On Oct. 9, trends forecaster Gerald Celente was a guest on the Coast to Coast AM radio show to speak on the ongoing events tied to the government shutdown and upcoming debt ceiling deadline. In his update on the political and economic showdown taking place in Washington, Celente asserts that the potential crisis is so great, that there is a major risk of the government declaring a bank holiday, and using the crisis as a way to devalue the dollar.
Gerald Celente: I have to say George, I'm very concerned. If they don't do something with this debt ceiling issue, we could have problems that are going to make the panic of 2008 look like a picnic, and I'm serious about that.
The IMF is warning that this is going to jeopardize the entire global economy. So here's what I'm doing. I don't give financial advise. There may be a risk of a bank holiday, and I'm speaking only for myself, but this could be another Cyprus situation.
I got burned by the IMF scandal, and I remember back in 9/11 when they closed down Wall Street, and if you had CD's, you couldn't get them out.
George Norry: You couldn't get them out, you couldn't sell your stocks... you couldn't do anything.
GC: And I believe that there's an outside possibility that they may call a bank holiday, and this may be an excuse to devalue the currency, just like they did back in 1933. - Coast to Coast AM, Oct. 9, 2013
The IMF statement that Gerald Celente is referencing took place on Oct. 7 as the government shutdown and continued political game in Washington entered its second week. The primary reason behind this warning is due to the massive amounts of debt held by foreigners in Treasury Bonds that are due to mature, or be rolled over within the next 30 to 40 days. Between now and Nov. 15, over $440 billion in Treasuries are due for maturity, and if an agreement to raise the debt ceiling is not achieved by the Oct. 17 deadline, chances are very high that the government will default on its obligations and cause a global panic to dump trillions in bonds and dollar reserves.

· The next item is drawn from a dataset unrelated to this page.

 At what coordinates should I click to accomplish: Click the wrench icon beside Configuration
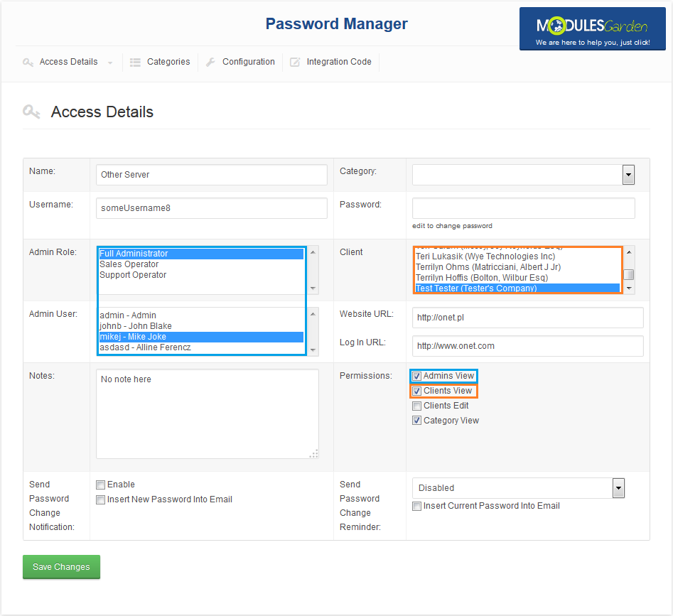[x=210, y=63]
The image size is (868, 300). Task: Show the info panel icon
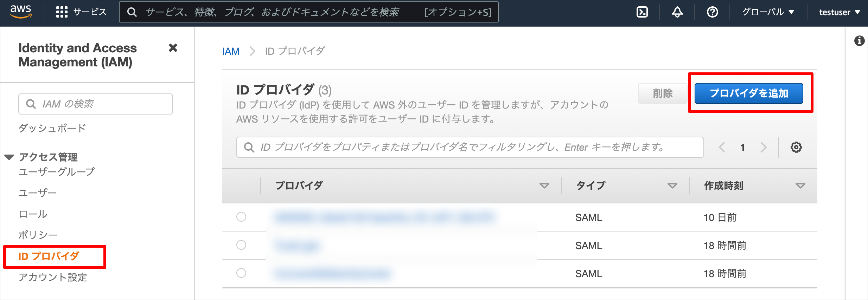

The last true dollar crisis in the U.S. took place in 1971, when monetary policies by the Federal Reserve led foreigners to dump their dollar reserves, and demand the U.S. exchange them for gold at a time when America still had a gold backed currency. This crisis led to President Nixon's Executive Order removing the dollar from the gold standard, and begin the path of accelerated debt borrowing, and the pegging of the dollar to oil.
Now however, the world is quickly setting in place mechanisms to form a new reserve currency at the same time the U.S. is printing money and devaluing the dollar at record rates. And since the Fed has chosen a path of continuous Quantitative Easing, which likely be accelerated under the new Chairman of the central bank, strong opposition by nations that are currently forced to use the dollar could very well lead to a new banking crisis, and the subsequent calling of a bank holiday to stave off default.